UFS supports native journalling of metadata without using GEOM, if properly configured. It should now be the default in installs, although possibly the way we are configuring images without it for some reason.

[rwatson]

(But default synchronous operation should still not trigger that sort of thing. I wonder if this actually means there is a bug in FreeBSD’s VirtIO block parts. Maybe @bsdjhb will feel moved to opine?)

[jrtc27]

QEMU MIPS isn't using VirtIO, but RISC-V is. I see softupdates isn't new, but most documentation is stale and fails to acknowledge it. makefs also unhelpfully has it default to false (much like newfs). We should tell cheribuild to set it to true.

[rwatson]

It will, however, completely bypass our tag controller, and I'm not sure you want to halt the core the entire time you're doing VirtIO as that will be a significant fraction of time, and if you do it on a per-request basis that will add a lot of halt/resume overhead given the sheer number of read{16,32}/write{16,32} made by TinyEMU when parsing the queue descriptors. It will be faster but I don't think it will be as fast as one might reasonably expect.

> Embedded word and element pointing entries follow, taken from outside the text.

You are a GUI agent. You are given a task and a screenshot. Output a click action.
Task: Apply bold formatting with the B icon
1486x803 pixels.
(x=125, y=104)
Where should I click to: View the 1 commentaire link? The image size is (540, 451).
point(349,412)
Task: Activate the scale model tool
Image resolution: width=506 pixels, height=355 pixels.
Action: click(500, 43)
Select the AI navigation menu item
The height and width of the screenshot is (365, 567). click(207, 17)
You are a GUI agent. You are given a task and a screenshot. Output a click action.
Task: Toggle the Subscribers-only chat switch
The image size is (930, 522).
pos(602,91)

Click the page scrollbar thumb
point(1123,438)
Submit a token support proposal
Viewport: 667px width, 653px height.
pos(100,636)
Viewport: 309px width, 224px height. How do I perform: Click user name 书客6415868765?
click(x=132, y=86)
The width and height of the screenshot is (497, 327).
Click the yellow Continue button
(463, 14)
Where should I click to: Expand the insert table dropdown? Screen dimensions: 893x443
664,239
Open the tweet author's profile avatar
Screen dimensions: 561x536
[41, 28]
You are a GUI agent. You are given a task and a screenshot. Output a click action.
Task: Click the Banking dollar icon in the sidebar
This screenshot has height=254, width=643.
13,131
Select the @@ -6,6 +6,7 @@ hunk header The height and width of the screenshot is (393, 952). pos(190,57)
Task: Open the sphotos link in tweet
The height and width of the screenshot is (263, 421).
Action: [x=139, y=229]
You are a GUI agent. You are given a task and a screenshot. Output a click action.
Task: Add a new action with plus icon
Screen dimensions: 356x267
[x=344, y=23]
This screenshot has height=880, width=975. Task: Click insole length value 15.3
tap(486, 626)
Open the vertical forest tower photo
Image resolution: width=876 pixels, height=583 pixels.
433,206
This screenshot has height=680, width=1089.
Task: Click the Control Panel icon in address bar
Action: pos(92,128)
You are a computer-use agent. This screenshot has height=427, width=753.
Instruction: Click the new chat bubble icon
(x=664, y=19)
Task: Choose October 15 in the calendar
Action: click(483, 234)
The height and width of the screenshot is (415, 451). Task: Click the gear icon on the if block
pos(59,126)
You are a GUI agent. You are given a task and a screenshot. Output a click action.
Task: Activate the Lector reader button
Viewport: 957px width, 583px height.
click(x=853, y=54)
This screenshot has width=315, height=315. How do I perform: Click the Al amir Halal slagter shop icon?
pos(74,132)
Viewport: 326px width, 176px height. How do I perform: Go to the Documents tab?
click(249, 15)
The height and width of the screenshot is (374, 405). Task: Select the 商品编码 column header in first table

It seems like the only sensible hack short of DMA entering via a coherent path (e.g., another port on a shared L2 cache, much like another processor would, or at least with automatic invalidation) is having DMA enter via the same L1 the processor itself is using -- as another master on the L1. I don’t take a view as to whether this is a good idea, but .. it is appealingly simple sounding.

[jrtc27]

That has been my thinking, putting an arbiter in front of the L1 that provides two instances of the interface (or, one instance and one cut-down instance), and ideally one that has a fast enough bypass path so that it doesn't add any latency to the core unless necessarily when under contention.

[rwatson]

This seems sensible to me, as long as the plumbing doesn’t leave everyone and everything unhappy. We’d get the same coherence properties as today, and hopefully vastly better performance. DMA would starve the main CPU a bit when blasting away .. but still much better than manual software copying to and from an uncached region of dedicated memory.